(Dataset excerpts)
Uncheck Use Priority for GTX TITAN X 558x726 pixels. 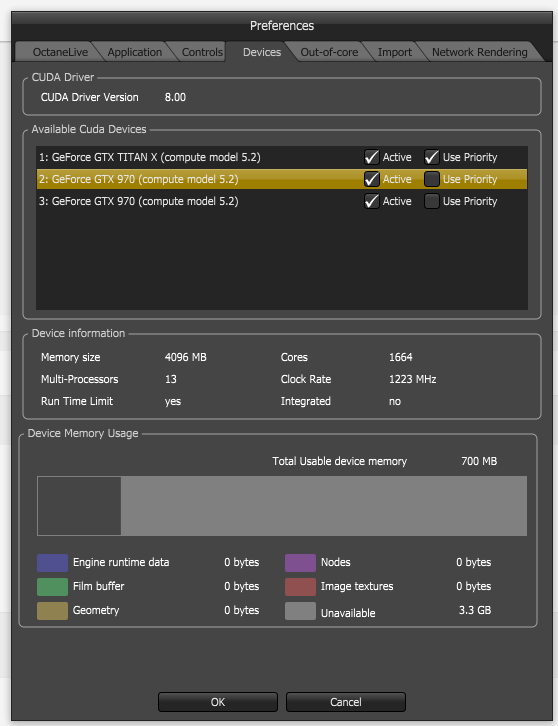432,157
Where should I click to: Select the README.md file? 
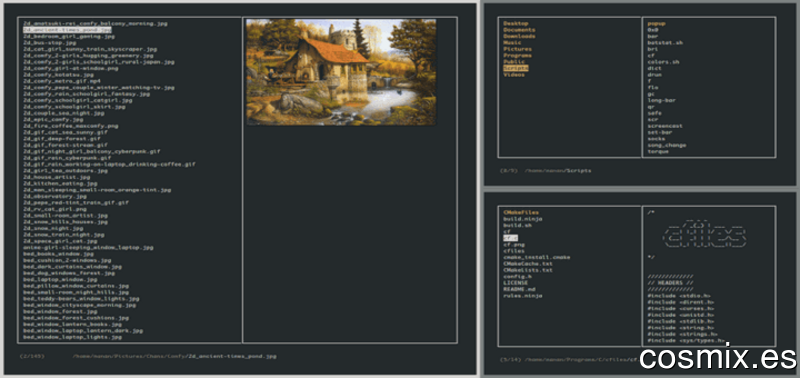519,289
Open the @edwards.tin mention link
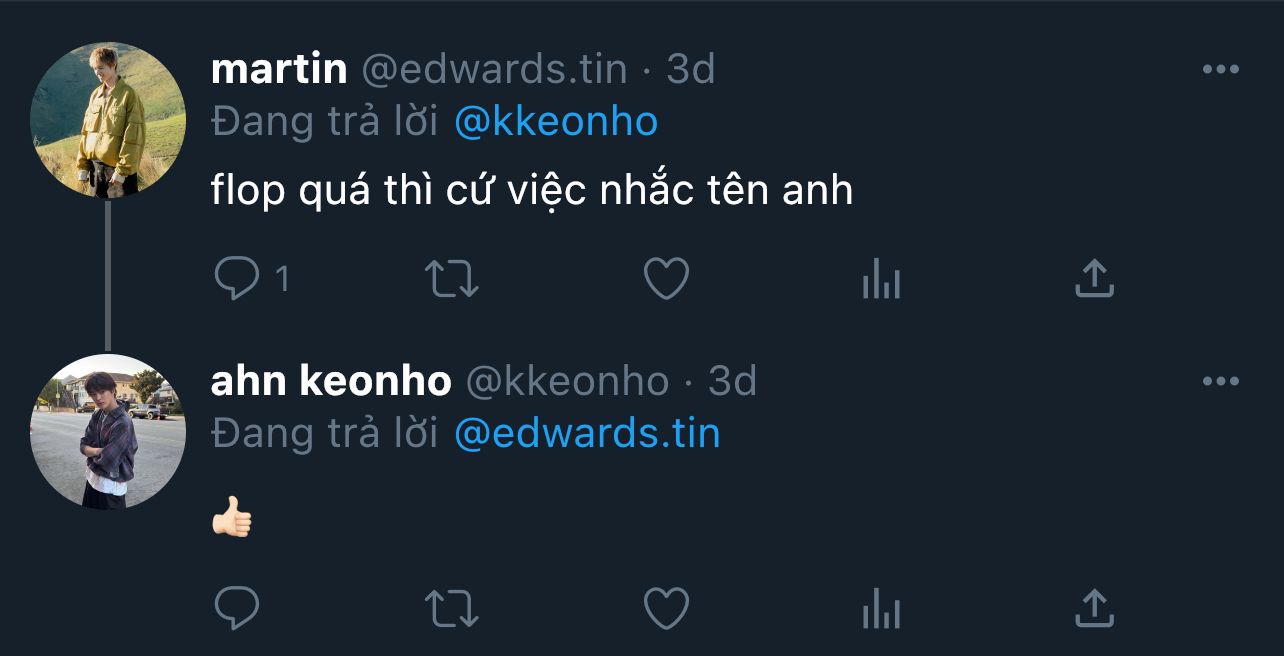 tap(587, 433)
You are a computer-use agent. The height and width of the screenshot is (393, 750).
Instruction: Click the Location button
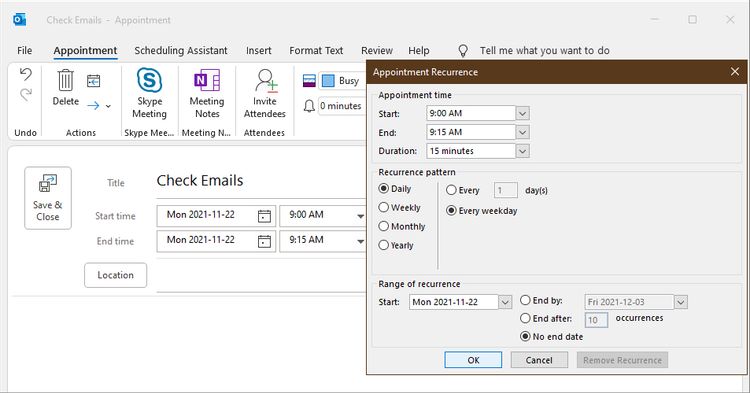tap(115, 275)
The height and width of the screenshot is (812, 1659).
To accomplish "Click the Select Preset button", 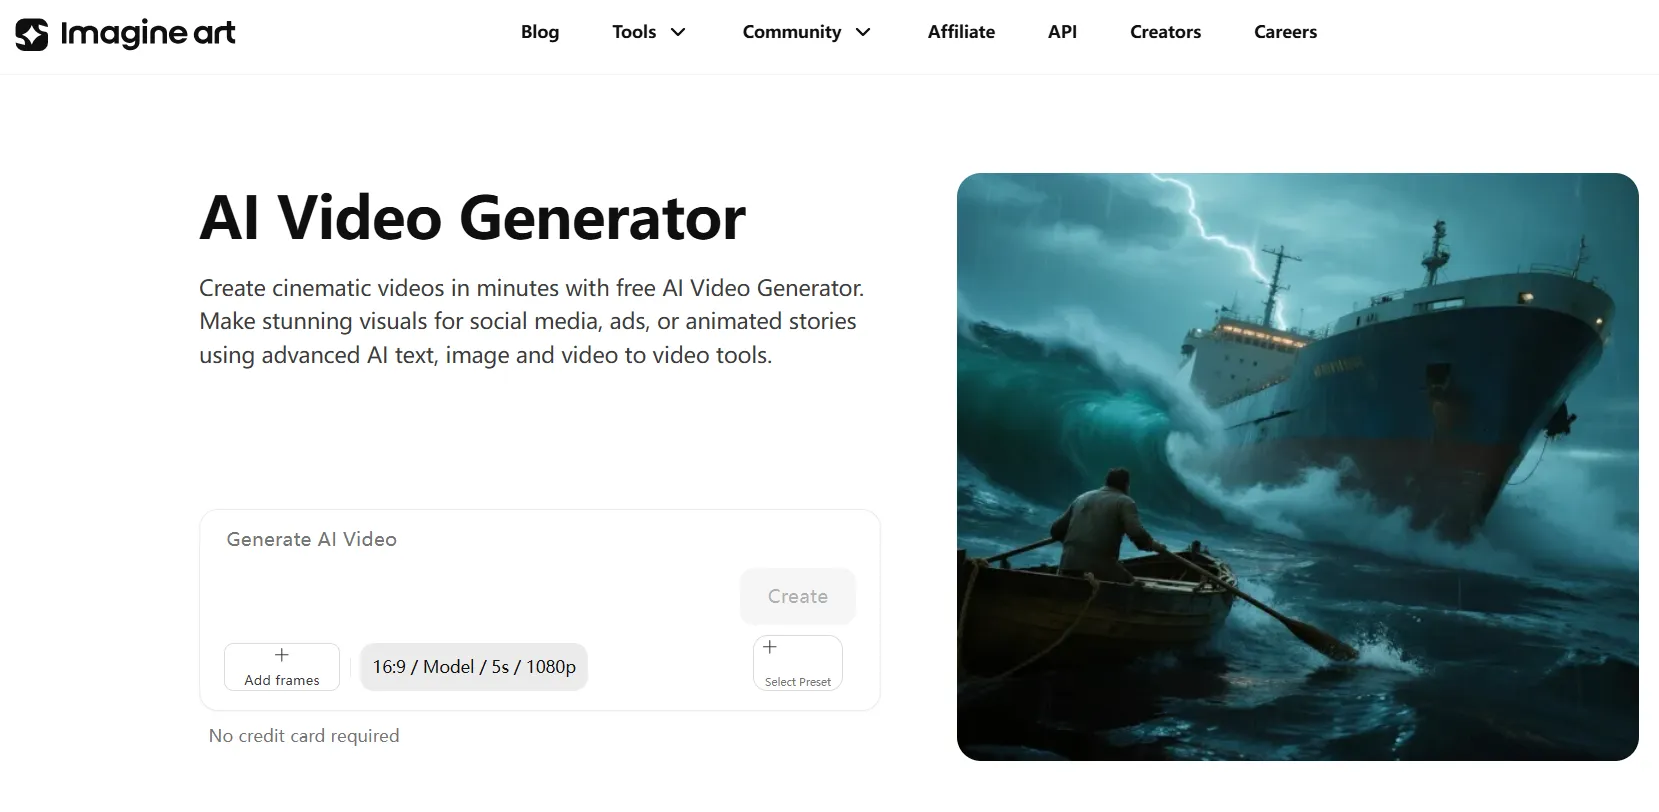I will point(798,663).
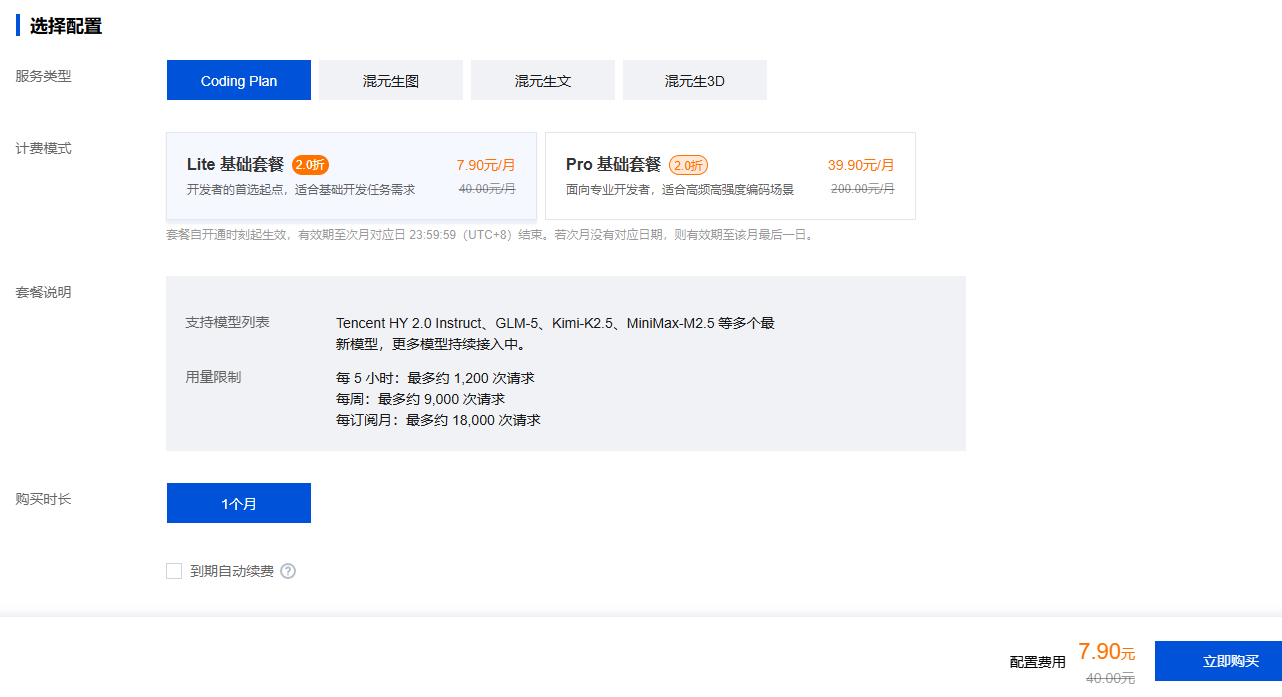Click the Pro plan 2.0折 discount badge
The image size is (1282, 697).
coord(688,165)
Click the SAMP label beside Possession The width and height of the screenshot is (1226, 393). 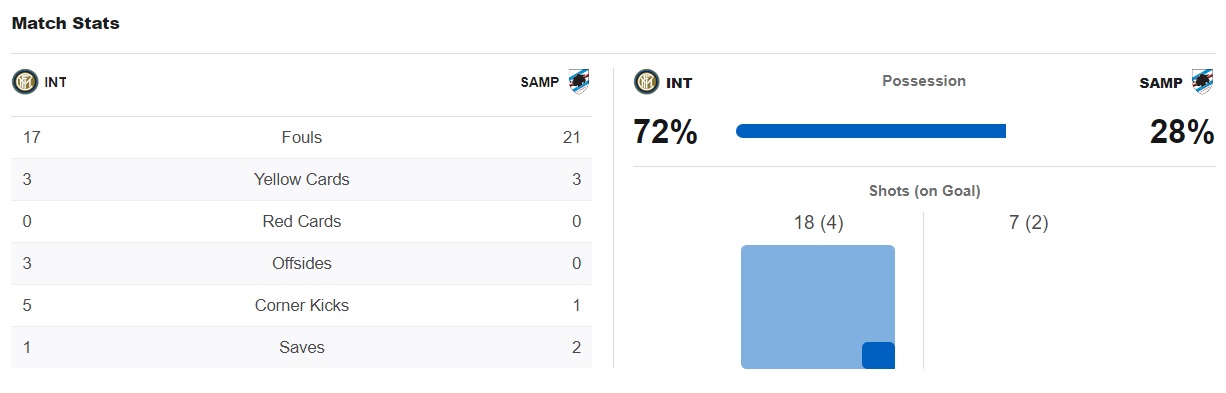1161,83
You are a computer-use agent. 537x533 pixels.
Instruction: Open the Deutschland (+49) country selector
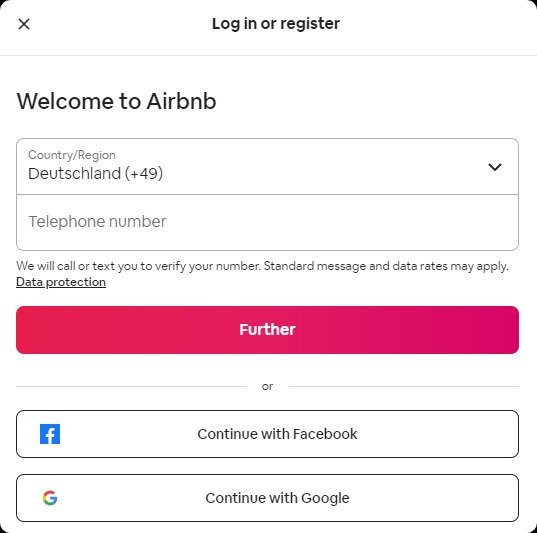pyautogui.click(x=267, y=166)
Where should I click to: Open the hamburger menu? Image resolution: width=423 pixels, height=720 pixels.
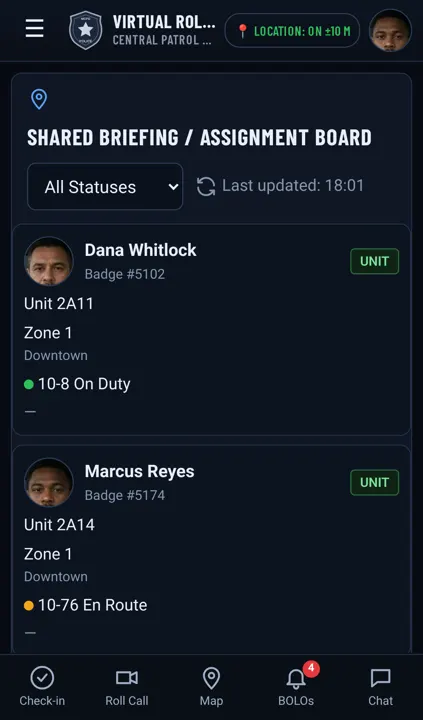pos(34,29)
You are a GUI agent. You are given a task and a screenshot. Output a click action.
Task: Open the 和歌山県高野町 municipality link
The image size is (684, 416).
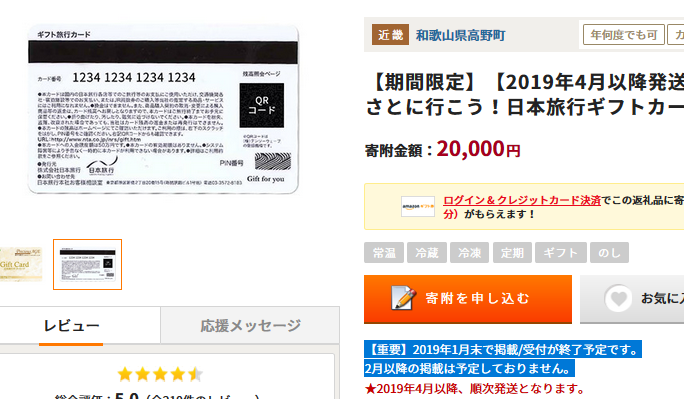click(460, 35)
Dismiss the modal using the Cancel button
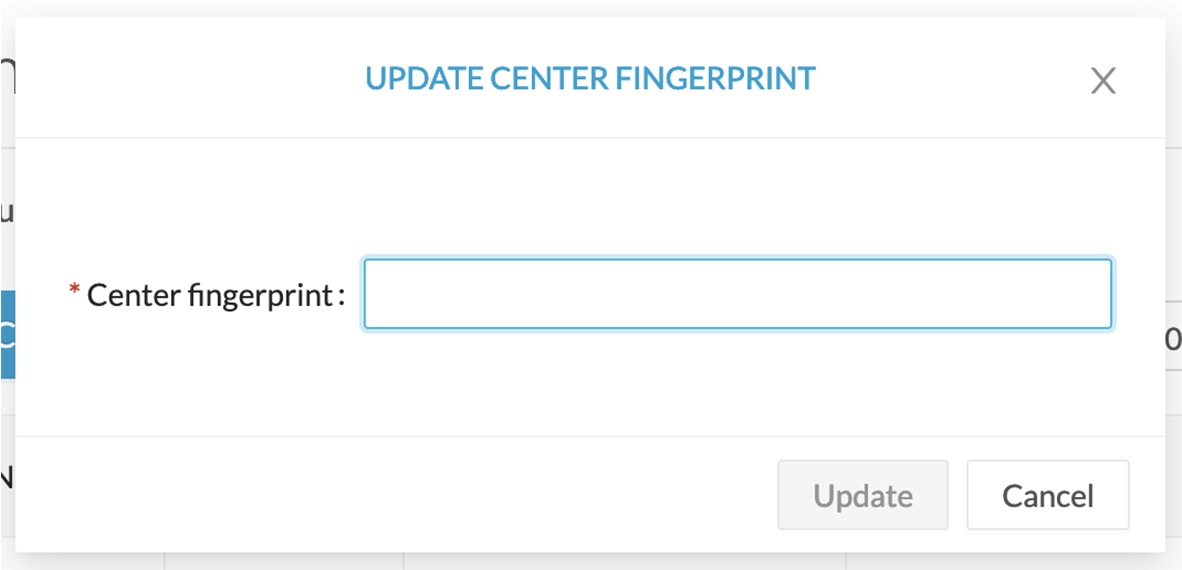 point(1047,496)
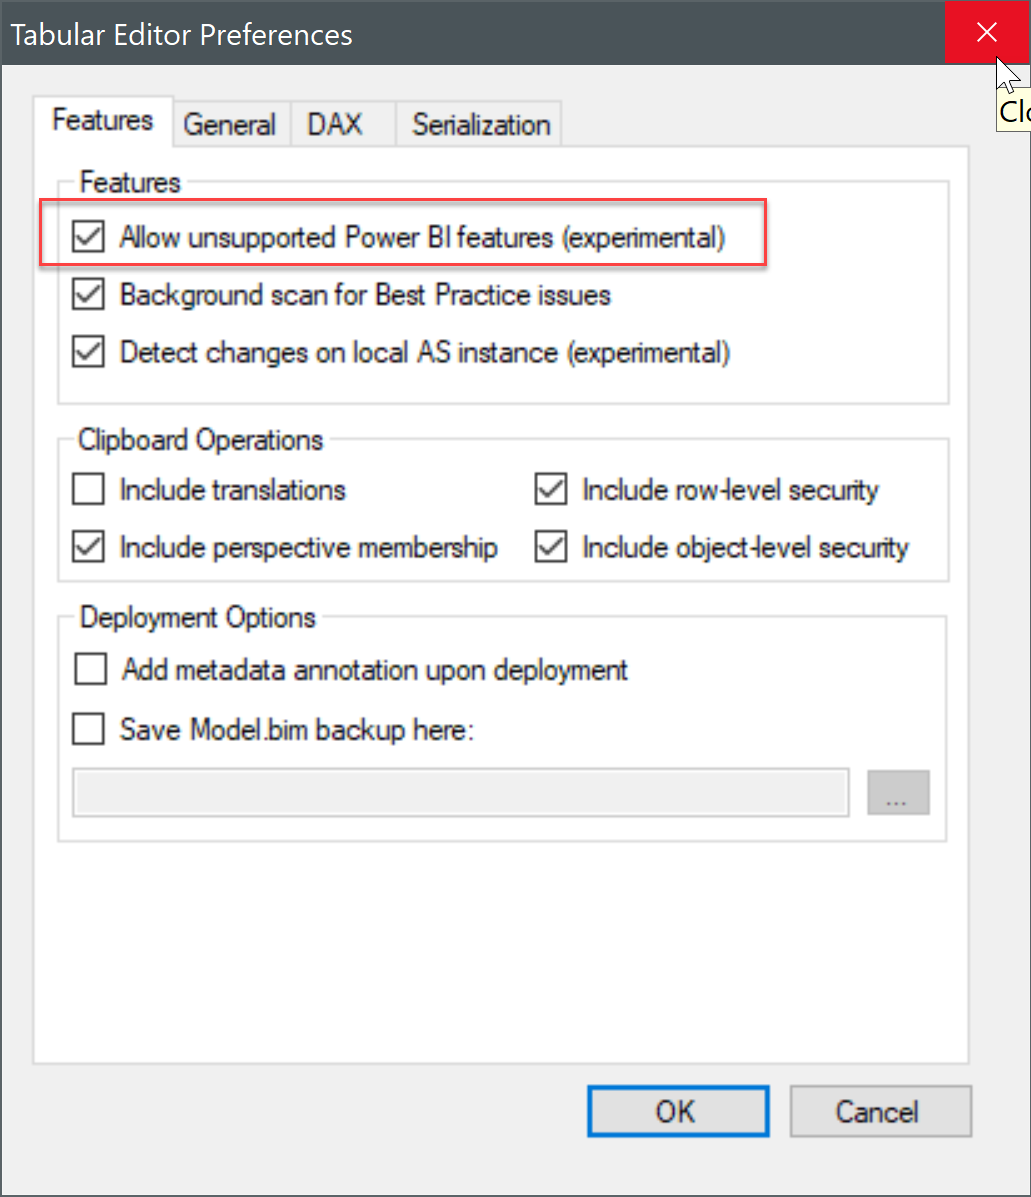Click the backup folder path field

click(x=461, y=793)
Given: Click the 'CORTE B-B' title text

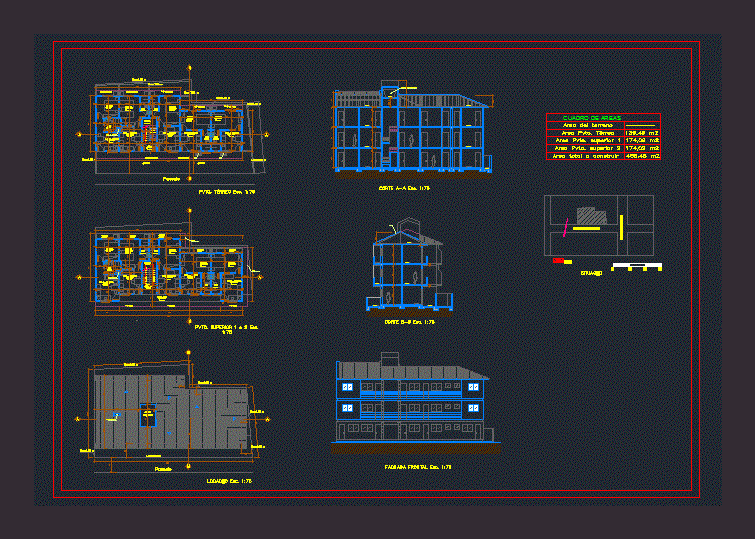Looking at the screenshot, I should tap(409, 322).
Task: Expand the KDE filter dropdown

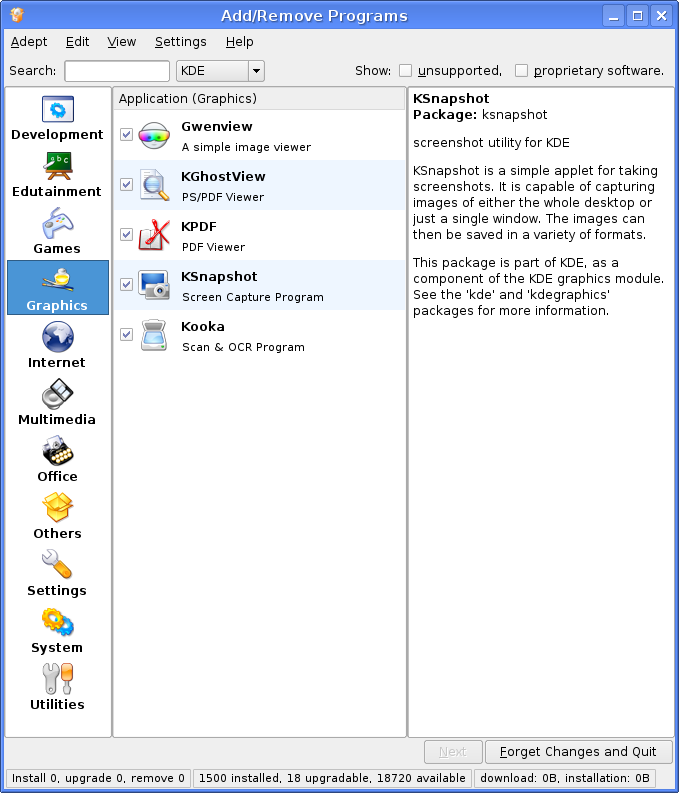Action: click(x=256, y=71)
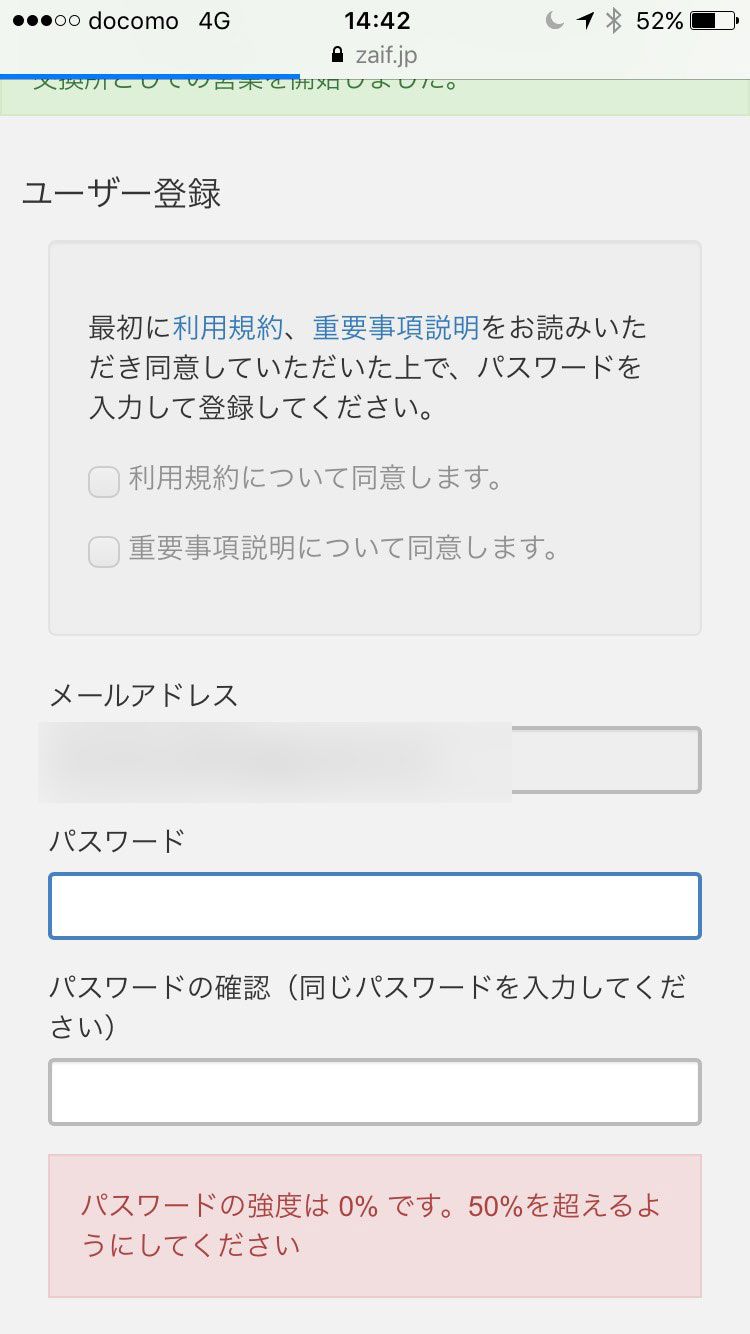Tap the 利用規約について同意します label text
Viewport: 750px width, 1334px height.
click(315, 479)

Activity:
Looking at the records above, say how many of their lines include the word "computer", with no other words.

Finished task:
2